**本文**
>>
ストレイテナー | 2015.05.15

 「Behind the Scene Tourアンコール、豊洲PITファイナル!」高らかにホリエアツシ(Vo,G)が告げて始まったこのライヴは、2月に始まり台湾を含む22公演で十分に高まったバンドの熱を、一気に放出するようだった。仁王立ちしてナカヤマシンペイがドラムを叩き始め日向秀和が歪みまくったベースを鳴らし、大山純がクールにギター・リフを重ねるとホリエのヴォーカルが広いホールを突き抜ける。オープニング・ナンバーは「KILLER TUNE」。2時間を越えたライヴを振り返れば、このライヴ自体が”KILLER TUNE”と言っても良いほど休む間もなくオーディエンスを引き込み、踊らせ、曲に酔わせる流れになっていた。その中心になっていたのが言うまでもなく最新作『Behind the Scene』のナンバー。バラエティに富みながらストレイテナーの持ち味をダイレクトに伝える作品だ。ホリエが「不朽の名盤を引っさげて回って来たので、楽しんでってください」と言ったのは、その作品を携えてのツアーの手応えを十分すぎるほどに感じていたからだろう。

 待ちかねたオーディエンスが揺れた「Super Magical Illusion」でハジけ「VANDALISM」で爆発するという流れはストレイテナーの真骨頂。のっけからこんなにパワー全開でいいのかと思うほどだったが、これはまだ序の口だ。「一生、心に残るライヴにしましょう」とホリエが挨拶すると、息の合った演奏で「TRAIN」「TRAVELING GARGOYLE」と旅めいた歌を続け、ここではないどこかへと誘って行く。軽快に始まった「SCARLET STARLET」は間奏で一際熱気を帯びて、ポップな曲にエッジを効かせるストレイテナーならではの味を凝縮してみせた。

 MCでは、同じ会場で2daysは滅多にないとか、この会場の雰囲気を「フェッシー」(フェスっぽい)と言いあったりと、気取りのない話を4人で交わして和ませる。楽屋やツアーの移動中などは、こんな感じなのだろう。長いツアーの最終日を迎えた彼等にとってステージも日常の一部であると言うような和やかさを伝えていたけれど、いざ曲が始まれば瞬時に空気が引き締まる。「踊りたいですよね」と大山が呼びかけて演奏が始まると、まさに祝祭的とも言える”フェッシー”なノリが生まれ、ナカヤマと日向が互いを見合ってリズムを合わせたグルーヴィな「Yeti」に、大山とホリエのギターが絶妙だった「Wonderfornia」で存分に揺らし、「『Behind the Scene』から一番ロックな曲」とホリエ紹介した「Breaking Ground」へと畳み掛ける。赤いライトに4人が浮かび上がり、「瞬きをしない猫」のソリッドなビートが会場を包み込むと、フロアが大きく波打っているように見えた。
<<
**提供資料**
>>
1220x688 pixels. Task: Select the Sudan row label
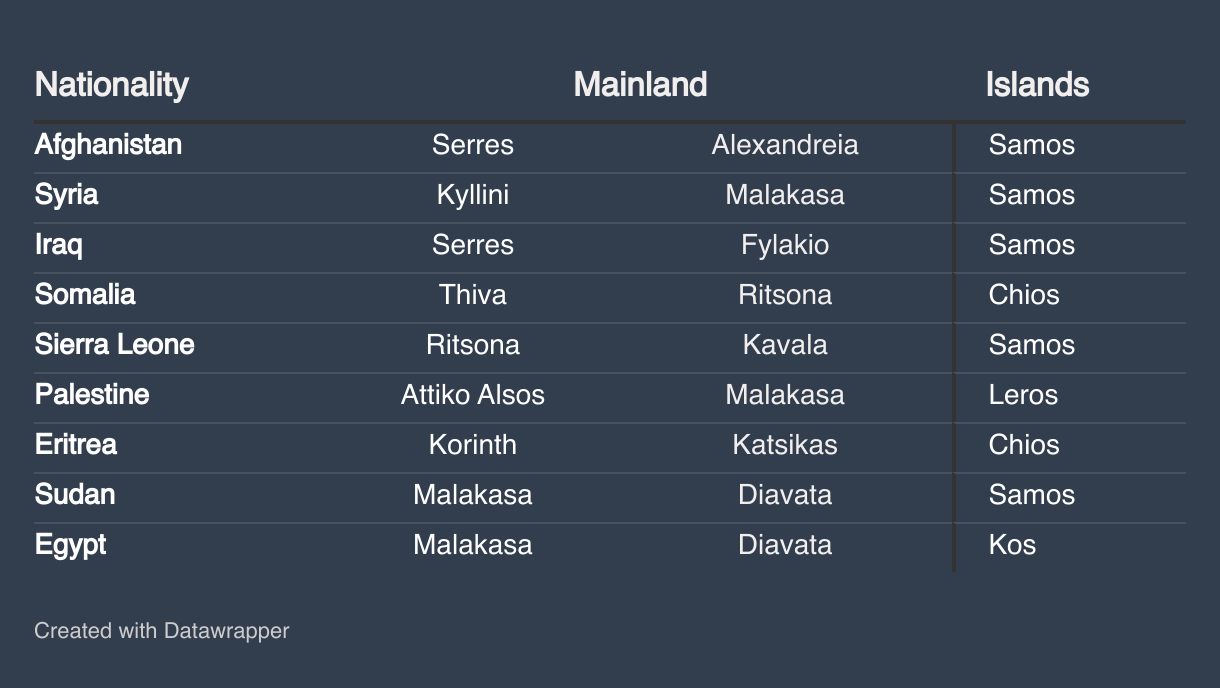tap(75, 495)
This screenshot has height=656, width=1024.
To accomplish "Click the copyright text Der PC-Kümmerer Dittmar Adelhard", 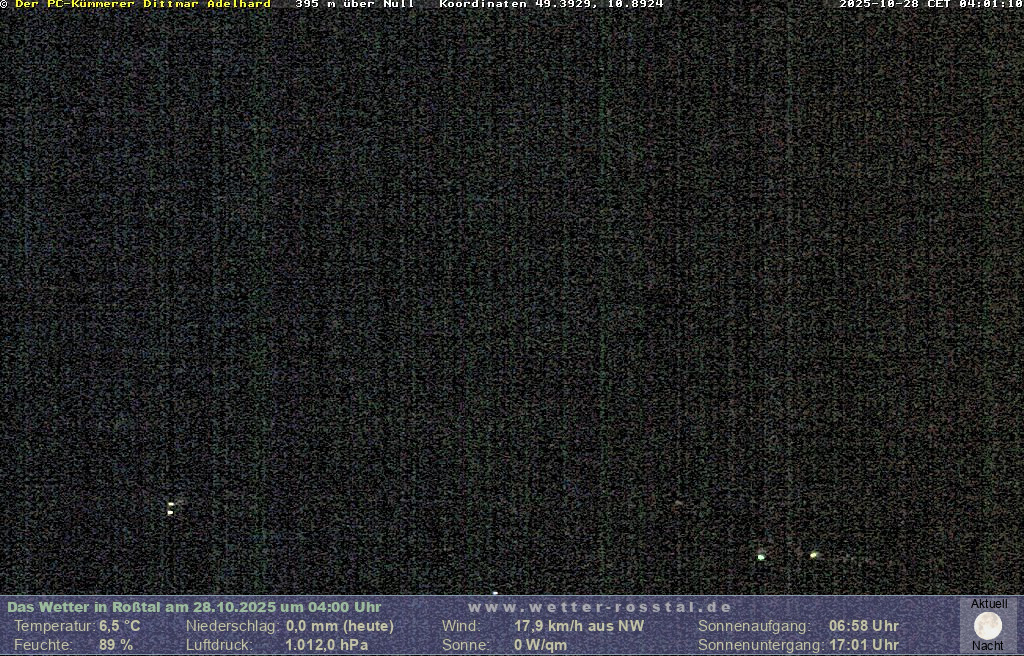I will [142, 5].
<<
**取り組む課題**
(a) 本文のライヴで、オープニング・ナンバーとして演奏された曲は何ですか。
(b) 本文で名前が挙がっているストレイテナーのメンバーを、全員書き出してください。

**解答**
(a) 「KILLER TUNE」

(b) ホリエアツシ、ナカヤマシンペイ、日向秀和、大山純